DOCUMENT SECTION
Her most innovative success in that regard is what she introduced as “our soon-to-be-world-famous crispy yuba sandwich.” Built around a pile of fried yuba — which are thin sheets of tofu skin — this doesn’t leave fried chicken fanatics like myself behind, delivering crispy bite after crispy bite without any moist flesh getting in the way. Braised out of its dehydrated origins, soaked in a vegan buttermilk, and then dredged in gluten-free flour, Tyger Tyger’s fried yuba is all about that crunch. Served on a vegan brioche bun with pickled Fresno chiles, chili-maple sauce, and yuzu ranch dressing, it satisfies on the required comfort-with-spice fronts, whether you’re a meat eater or not.
Once Shimoda finalized the menu, she bowed out to make way for Laymance. The two met about five years ago while catering an event for Patagonia founder Yvon Chouinard, recalled Shimoda, who then hired Laymance at Jewel. When an attempt to start his own restaurant with a partner in Meiners Oaks didn’t pan out, Laymance was pulled into the Acme orbit. “They are supportive,” he said of his experience so far. “They are here for us as chefs and as people in general. That’s rare.”

DATA
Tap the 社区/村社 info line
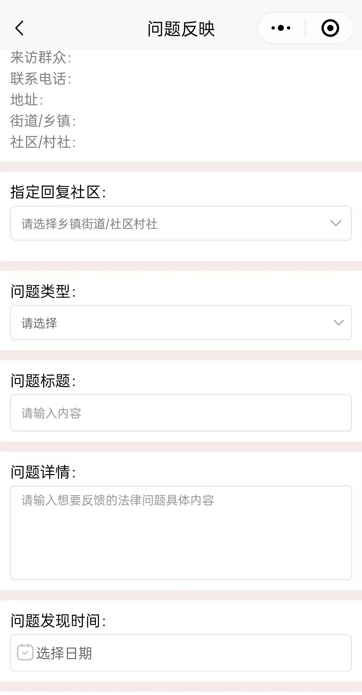Image resolution: width=362 pixels, height=695 pixels. pyautogui.click(x=43, y=142)
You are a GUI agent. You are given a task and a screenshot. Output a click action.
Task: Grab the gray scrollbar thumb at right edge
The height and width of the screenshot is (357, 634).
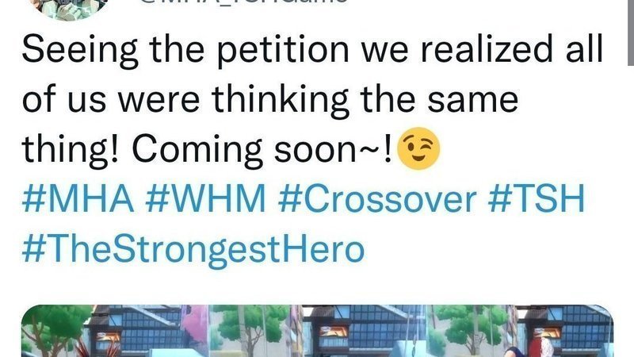(631, 33)
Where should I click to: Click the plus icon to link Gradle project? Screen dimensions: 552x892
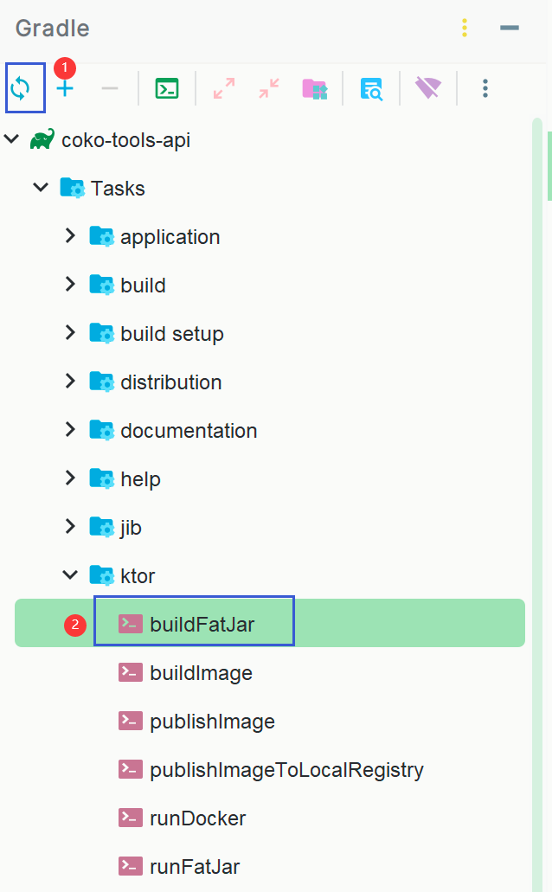pos(65,88)
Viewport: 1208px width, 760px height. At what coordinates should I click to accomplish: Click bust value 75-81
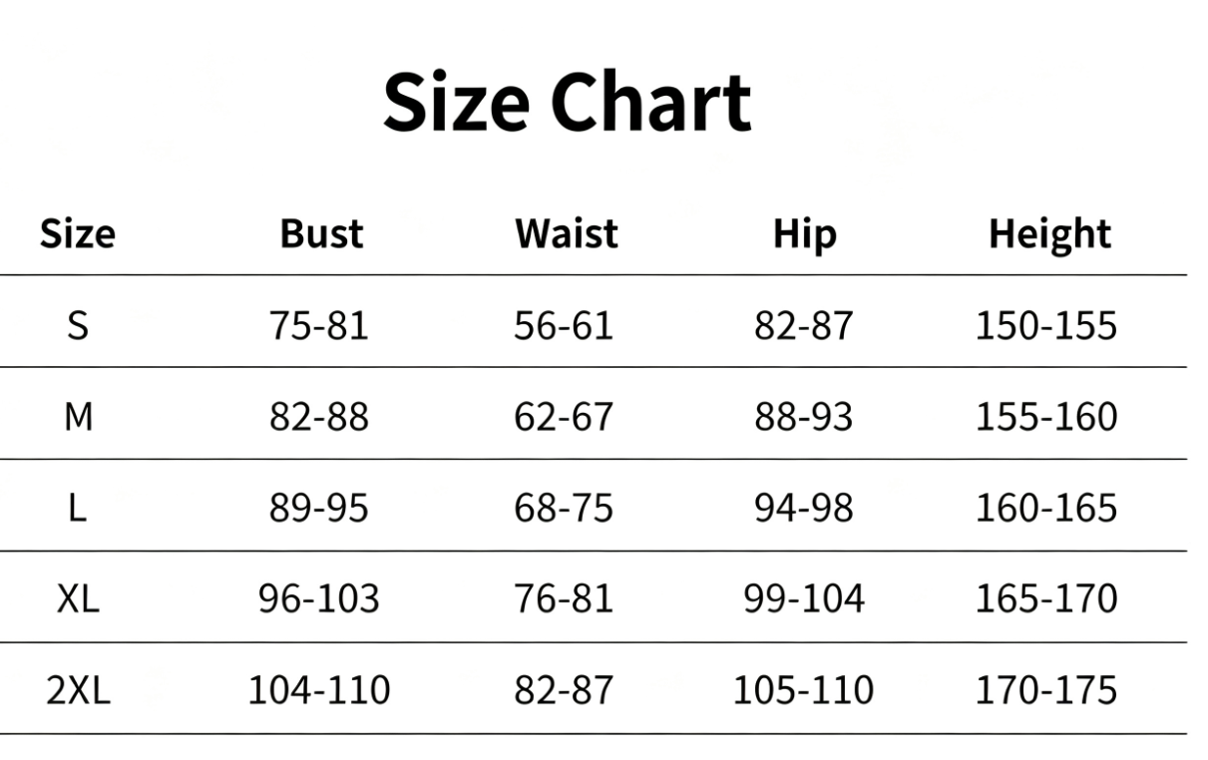click(319, 325)
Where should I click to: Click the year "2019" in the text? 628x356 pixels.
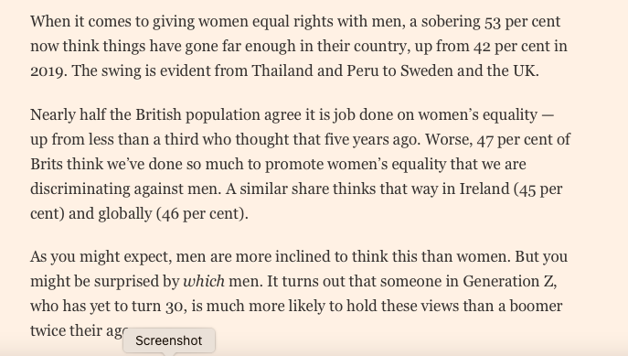pyautogui.click(x=47, y=71)
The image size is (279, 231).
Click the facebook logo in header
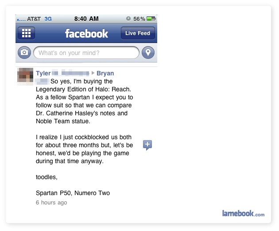click(87, 34)
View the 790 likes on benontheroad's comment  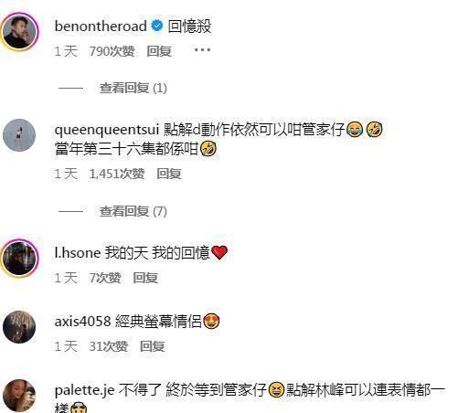tap(112, 51)
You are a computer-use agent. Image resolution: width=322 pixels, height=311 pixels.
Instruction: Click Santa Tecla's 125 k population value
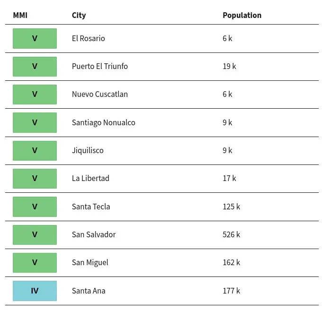(232, 207)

EXERCISE DIRECTIONS
Would you continue the Tyger Tyger restaurant piece for a few paragraphs, starting right after Laymance's closing words "That's rare."?

WRITTEN ANSWER
The ethic of Tyger Tyger fits his philosophy as well. “I grew up with a great appreciation for the hard work it took to get our food before we got it to the market and on the table,” said Laymance, who spent his teen years fishing for sockeye salmon with his dad in Alaska and then spent three months working a farm near Boulder, Colorado, as part of his culinary training. “That was a big foundation for me.”
Just as much as mastering each dish, including dinners of crispy pork belly lechon, turmeric-dill black cod, and mushroom carbonara, Laymance sees his role as making sure Tyger Tyger’s customers feel welcome. He grew up with a “tough family dynamic,” but his mom’s cooking brought “harmony” to the day. “Whenever we sat at the dinner table to be a family, we forgot about everything else — there was no fighting; everything was just in sync,” he recalled. “My focus has been reciprocating that experience.”